Will an Earnings Recession Kill the Bull Market?

The bull market has survived two earnings recessions, but another may be too much to handle

October 07, 2019

The U.S. economy has managed to weather plenty of beatings over the past year, and the long bull market has continued to chug along in spite of mounting fears about an escalating trade conflict with China. As signs mount of an economic slowdown, some analysts are beginning to fret. Others, however, remain confident that the bull market can continue despite the slowdown.

As companies begin to report third-quarter earnings over the next month, we may find out which view is right sooner rather than later.

The specter of an earnings recession continues to loom

Weakening corporate earnings have been causing considerable consternation among analysts and investors. In June, whispers began to spread of a looming earnings recession that could threaten the survival of the bull market, and might even serve as the harbinger of a full-blown recession.
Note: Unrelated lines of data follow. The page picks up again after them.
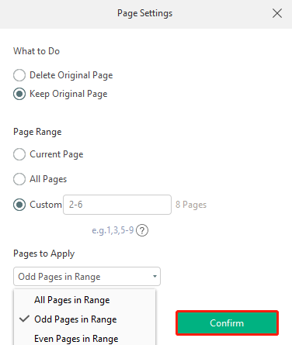Choose the All Pages radio option

(x=19, y=179)
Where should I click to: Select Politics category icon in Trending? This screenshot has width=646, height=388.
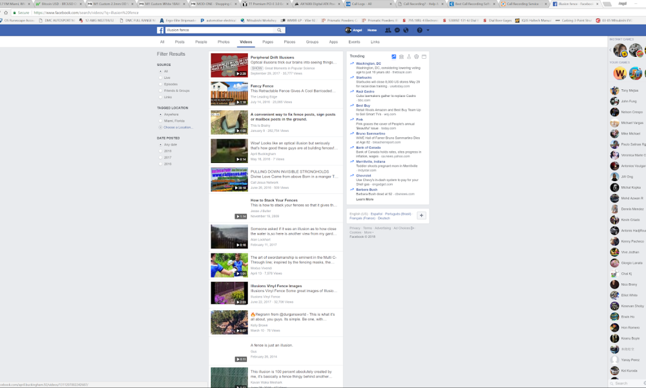(401, 57)

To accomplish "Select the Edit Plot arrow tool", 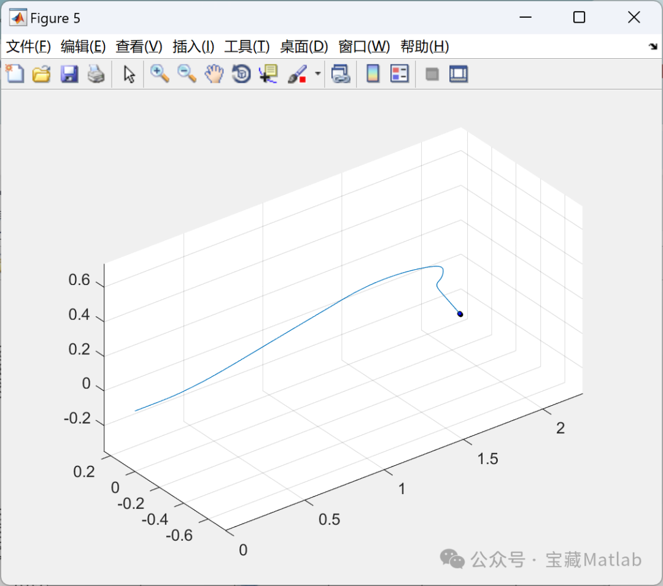I will coord(129,74).
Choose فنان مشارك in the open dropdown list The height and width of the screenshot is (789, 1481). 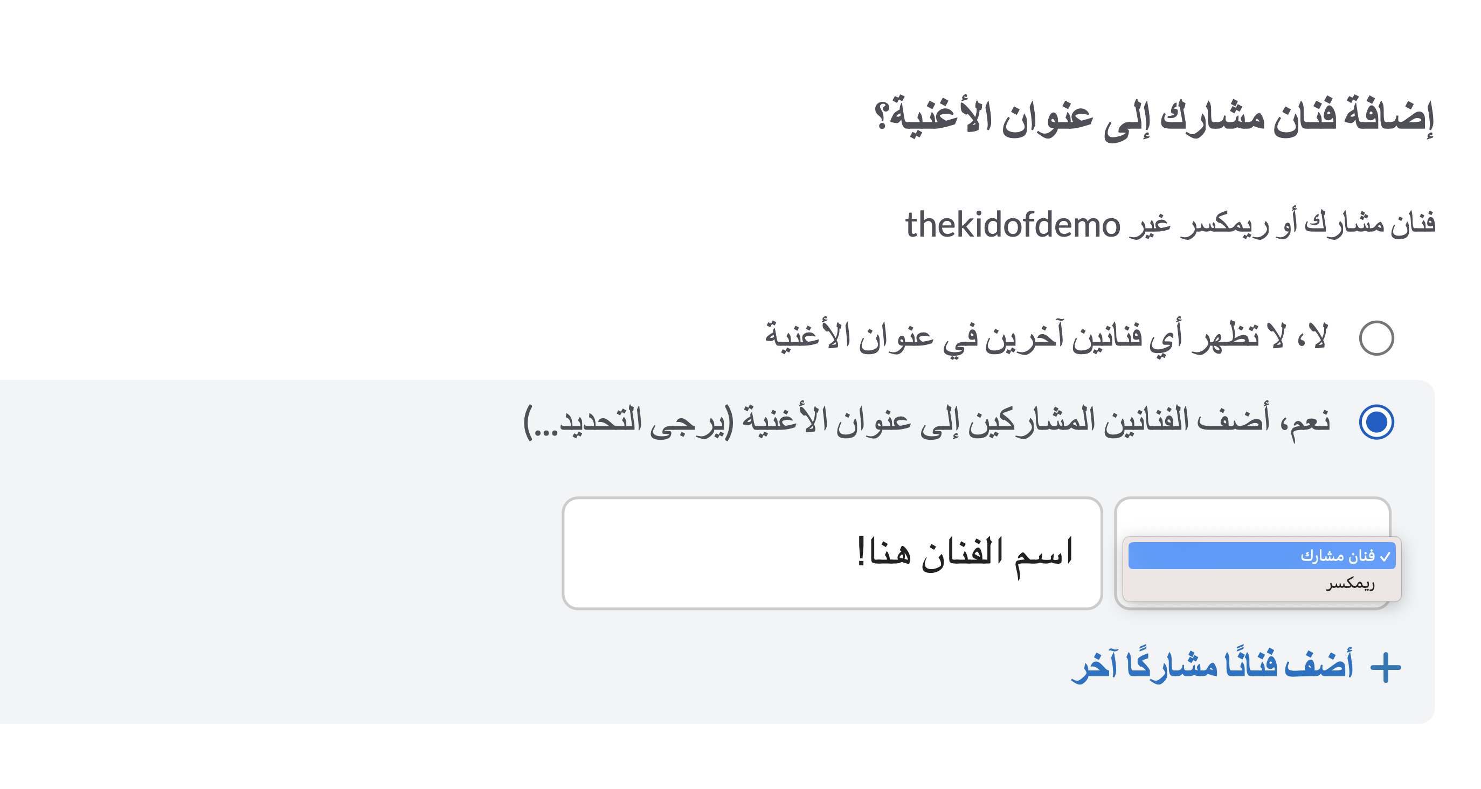tap(1262, 556)
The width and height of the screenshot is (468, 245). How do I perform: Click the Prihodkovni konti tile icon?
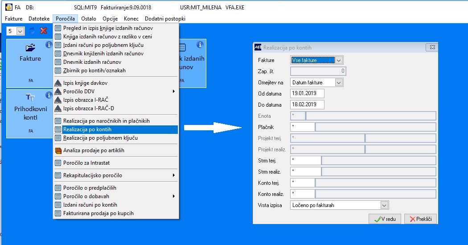point(30,97)
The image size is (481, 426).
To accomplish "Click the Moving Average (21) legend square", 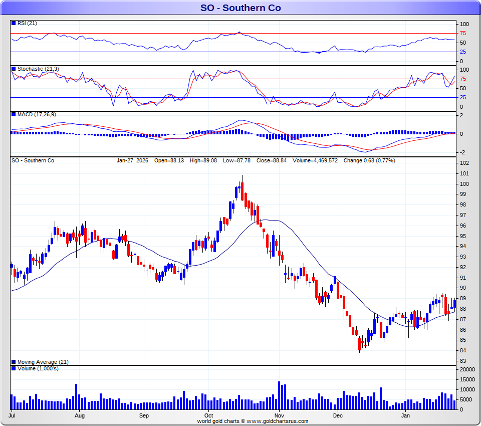I will 14,362.
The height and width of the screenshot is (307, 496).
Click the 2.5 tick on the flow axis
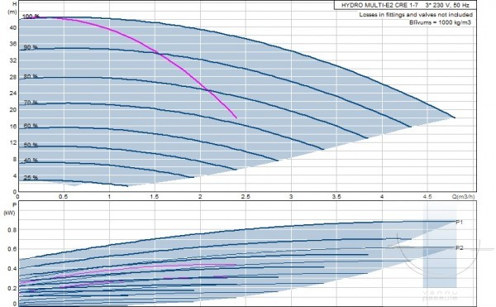[246, 197]
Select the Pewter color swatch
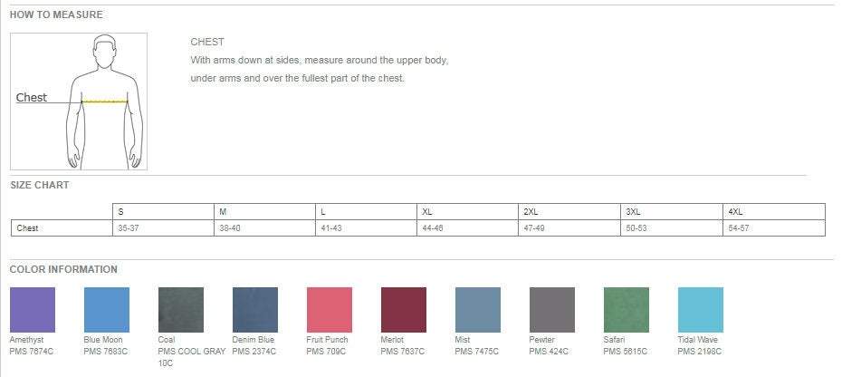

What is an earnings recession? Similar to an ordinary recession, which is defined as two consecutive quarters of economic contraction, an earnings recession occurs when corporate earnings contract for two straight quarters.

This summer, as the economy appeared to be teetering, many analysts began to fret that an earnings recession was imminent. Indeed, by late June, the analyst consensus indicated an expectation of an earnings recession lasting through the third quarter, according to data compiled by FactSet. Those fears have hardly dissipated in the months since.

The market can survive an earnings recession

Earnings recessions can hardly be considered positive occurrences as they often indicate a broad economic weakness. However, earnings recessions do not necessarily indicate that an economic recession is imminent. As Brad MacMillan, chief investment officer of Commonwealth Financial Network, noted in an article published on July 19, earnings recessions have already occurred twice during the current economic expansion, yet the stock market has held its ground:

“Even if we do end up getting an earnings recession—and remember, that will not be this quarter and probably not next—it doesn’t mean the end of the world. In fact, if we go back 10 years, we can see that we did have an earnings recession in 2012 and 2014–2015. Earnings, both reported and operating, were down the requisite two consecutive quarters in 2012 and six quarters in a row in 2014–2015. That wasn’t a great time for the economy or the markets, but the expansion continued and markets are higher now than they were back then. Even when we do get an earnings recession, it will be something normal that happens on a regular basis.”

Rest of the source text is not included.